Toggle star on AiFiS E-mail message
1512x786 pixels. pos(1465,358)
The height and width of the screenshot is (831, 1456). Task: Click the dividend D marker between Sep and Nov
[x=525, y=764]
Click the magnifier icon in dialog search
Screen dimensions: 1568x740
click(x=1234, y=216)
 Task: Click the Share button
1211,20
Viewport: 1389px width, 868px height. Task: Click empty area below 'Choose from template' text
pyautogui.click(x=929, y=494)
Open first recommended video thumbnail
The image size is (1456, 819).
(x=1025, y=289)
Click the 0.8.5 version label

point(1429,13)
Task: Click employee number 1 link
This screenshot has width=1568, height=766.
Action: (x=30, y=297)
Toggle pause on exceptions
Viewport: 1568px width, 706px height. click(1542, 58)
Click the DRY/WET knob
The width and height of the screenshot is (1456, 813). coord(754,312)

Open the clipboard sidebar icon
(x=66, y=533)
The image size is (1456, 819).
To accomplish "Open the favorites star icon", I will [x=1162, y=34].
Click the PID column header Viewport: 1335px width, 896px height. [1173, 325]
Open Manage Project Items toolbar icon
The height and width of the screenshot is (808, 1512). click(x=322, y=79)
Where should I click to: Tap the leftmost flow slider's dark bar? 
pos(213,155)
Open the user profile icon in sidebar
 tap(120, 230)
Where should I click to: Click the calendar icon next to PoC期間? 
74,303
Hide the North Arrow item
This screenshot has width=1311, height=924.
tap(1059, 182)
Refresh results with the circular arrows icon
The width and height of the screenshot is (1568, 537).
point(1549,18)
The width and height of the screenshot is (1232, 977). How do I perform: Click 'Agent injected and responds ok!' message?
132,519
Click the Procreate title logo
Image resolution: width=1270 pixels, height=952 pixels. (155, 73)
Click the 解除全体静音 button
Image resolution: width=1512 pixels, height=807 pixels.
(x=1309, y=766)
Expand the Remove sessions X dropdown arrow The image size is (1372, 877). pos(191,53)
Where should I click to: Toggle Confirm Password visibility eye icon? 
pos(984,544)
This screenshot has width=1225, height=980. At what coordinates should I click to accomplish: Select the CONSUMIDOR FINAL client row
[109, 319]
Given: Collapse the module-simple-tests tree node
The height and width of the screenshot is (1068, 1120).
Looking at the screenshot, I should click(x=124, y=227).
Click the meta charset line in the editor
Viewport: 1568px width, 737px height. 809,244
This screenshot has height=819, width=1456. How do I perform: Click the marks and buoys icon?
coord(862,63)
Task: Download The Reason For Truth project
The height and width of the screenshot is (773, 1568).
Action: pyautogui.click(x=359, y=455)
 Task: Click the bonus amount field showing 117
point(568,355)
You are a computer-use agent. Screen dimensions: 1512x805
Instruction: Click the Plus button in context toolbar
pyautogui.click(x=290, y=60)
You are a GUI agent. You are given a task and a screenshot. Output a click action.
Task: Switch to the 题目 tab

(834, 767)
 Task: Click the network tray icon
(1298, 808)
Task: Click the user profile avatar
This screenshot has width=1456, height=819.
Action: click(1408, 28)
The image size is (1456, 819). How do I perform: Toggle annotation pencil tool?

····················

== Goal of the exercise ==
Copy the entire listing, keeping each line exactly as it is.

== Solution ==
Toggle star on AiFiS E-mail message
1512x786 pixels. pos(1465,358)
The height and width of the screenshot is (831, 1456). Task: Click the dividend D marker between Sep and Nov
[x=525, y=764]
Click the magnifier icon in dialog search
Screen dimensions: 1568x740
click(x=1234, y=216)
 Task: Click the Share button
1211,20
Viewport: 1389px width, 868px height. Task: Click empty area below 'Choose from template' text
pyautogui.click(x=929, y=494)
Open first recommended video thumbnail
The image size is (1456, 819).
(x=1025, y=289)
Click the 0.8.5 version label

point(1429,13)
Task: Click employee number 1 link
This screenshot has width=1568, height=766.
Action: (x=30, y=297)
Toggle pause on exceptions
Viewport: 1568px width, 706px height. click(1542, 58)
Click the DRY/WET knob
The width and height of the screenshot is (1456, 813). coord(754,312)

Open the clipboard sidebar icon
(x=66, y=533)
The image size is (1456, 819).
To accomplish "Open the favorites star icon", I will [x=1162, y=34].
Click the PID column header Viewport: 1335px width, 896px height. [1173, 325]
Open Manage Project Items toolbar icon
The height and width of the screenshot is (808, 1512). click(x=322, y=79)
Where should I click to: Tap the leftmost flow slider's dark bar? 
pos(213,155)
Open the user profile icon in sidebar
 tap(120, 230)
Where should I click to: Click the calendar icon next to PoC期間? 
74,303
Hide the North Arrow item
This screenshot has width=1311, height=924.
tap(1059, 182)
Refresh results with the circular arrows icon
The width and height of the screenshot is (1568, 537).
point(1549,18)
The width and height of the screenshot is (1232, 977). How do I perform: Click 'Agent injected and responds ok!' message?
132,519
Click the Procreate title logo
Image resolution: width=1270 pixels, height=952 pixels. (155, 73)
Click the 解除全体静音 button
Image resolution: width=1512 pixels, height=807 pixels.
(x=1309, y=766)
Expand the Remove sessions X dropdown arrow The image size is (1372, 877). pos(191,53)
Where should I click to: Toggle Confirm Password visibility eye icon? 
pos(984,544)
This screenshot has width=1225, height=980. At what coordinates should I click to accomplish: Select the CONSUMIDOR FINAL client row
[109, 319]
Given: Collapse the module-simple-tests tree node
The height and width of the screenshot is (1068, 1120).
Looking at the screenshot, I should click(x=124, y=227).
Click the meta charset line in the editor
Viewport: 1568px width, 737px height. 809,244
This screenshot has height=819, width=1456. How do I perform: Click the marks and buoys icon?
coord(862,63)
Task: Download The Reason For Truth project
The height and width of the screenshot is (773, 1568).
Action: pyautogui.click(x=359, y=455)
 Task: Click the bonus amount field showing 117
point(568,355)
You are a computer-use agent. Screen dimensions: 1512x805
Instruction: Click the Plus button in context toolbar
pyautogui.click(x=290, y=60)
You are a GUI agent. You are given a task and a screenshot. Output a click action.
Task: Switch to the 题目 tab

(834, 767)
 Task: Click the network tray icon
(1298, 808)
Task: Click the user profile avatar
This screenshot has width=1456, height=819.
Action: click(1408, 28)
The image size is (1456, 819). How do I perform: Toggle annotation pencil tool?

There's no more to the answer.